Message114754
| Author |
baikie |
| Recipients |
baikie, ezio.melotti, lemburg, loewis, vstinner |
| Date |
2010年08月23日.22:48:14 |
| SpamBayes Score |
9.515553e-09 |
| Marked as misclassified |
No |
| Message-id |
<20100823224813.GB5500@dbwatson.ukfsn.org> |
| In-reply-to |
<1282514606.26.0.972107218307.issue9377@psf.upfronthosting.co.za> |
| Content |
> Is this patch in response to an actual problem, or a theoretical problem?
> If "actual problem": what was the specific application, and what was the specific host name?
It's about environments, not applications - the local network may
be configured with non-ASCII bytes in hostnames (either in the
local DNS *or* a different lookup mechanism - I mentioned
/etc/hosts as a simple example), or someone might deliberately
connect from a garbage hostname as a denial of service attack
against a server which tries to look it up with gethostbyaddr()

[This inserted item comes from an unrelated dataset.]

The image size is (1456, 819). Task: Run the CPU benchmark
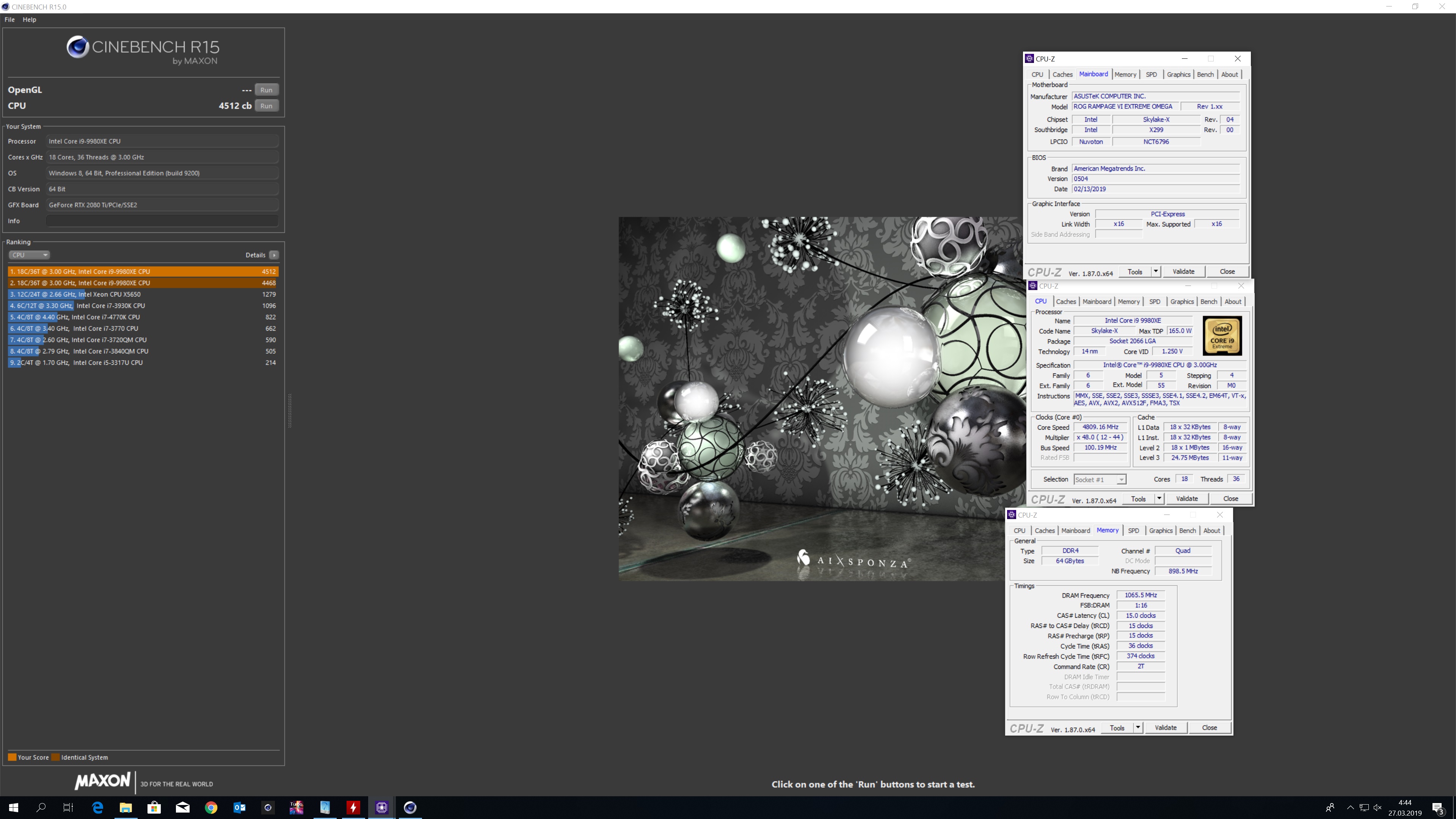coord(266,106)
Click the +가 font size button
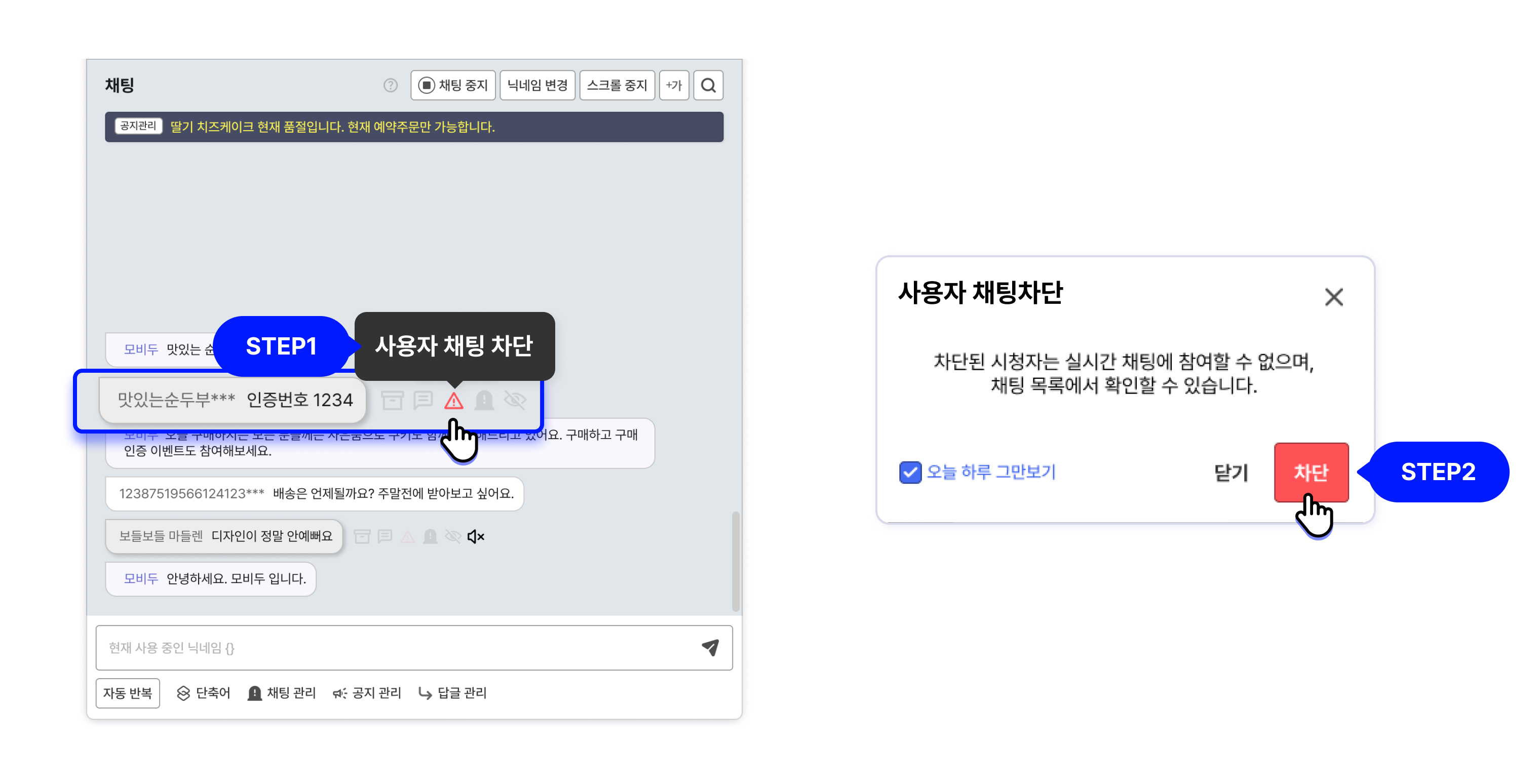The image size is (1540, 784). coord(674,86)
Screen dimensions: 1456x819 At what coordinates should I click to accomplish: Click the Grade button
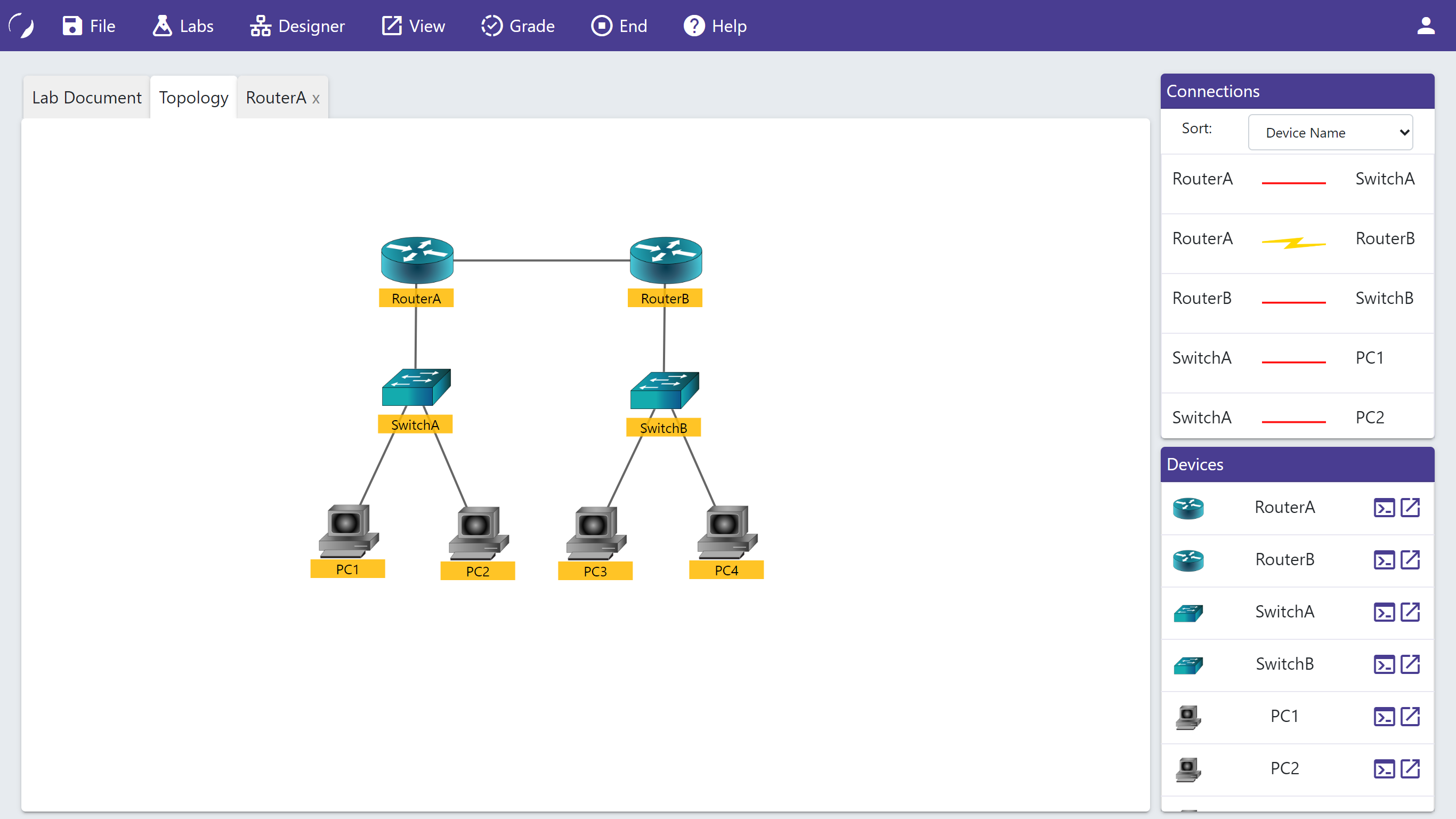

or whatever (this may require a "non-strict" resolver library, as
noted above).
> If theoretical, I recommend to close it as "won't fix". I find it perfectly reasonable if Python's socket module gives an error if the hostname can't be clearly decoded. Applications that run into it as a result of gethostbyaddr should treat that as "no reverse name available".
There are two points here. One is that the decoding can fail; I
do think that programmers will find this surprising, and the fact
that Python refuses to return what was actually received is a
regression compared to 2.x.
The other is that the encoding and decoding are not symmetric -
hostnames are being decoded with UTF-8 but encoded with IDNA.
That means that when a decoded hostname contains a non-ASCII
character which is not prohibited by IDNA/Nameprep, that string
will, when used in a subsequent call, not refer to the hostname
that was actually received, because it will be re-encoded using a
different codec.
Attaching a refreshed version of try-surrogateescape-first.diff.
I've separated out the change to getnameinfo() as it may be
superfluous (issue #1027206). |
|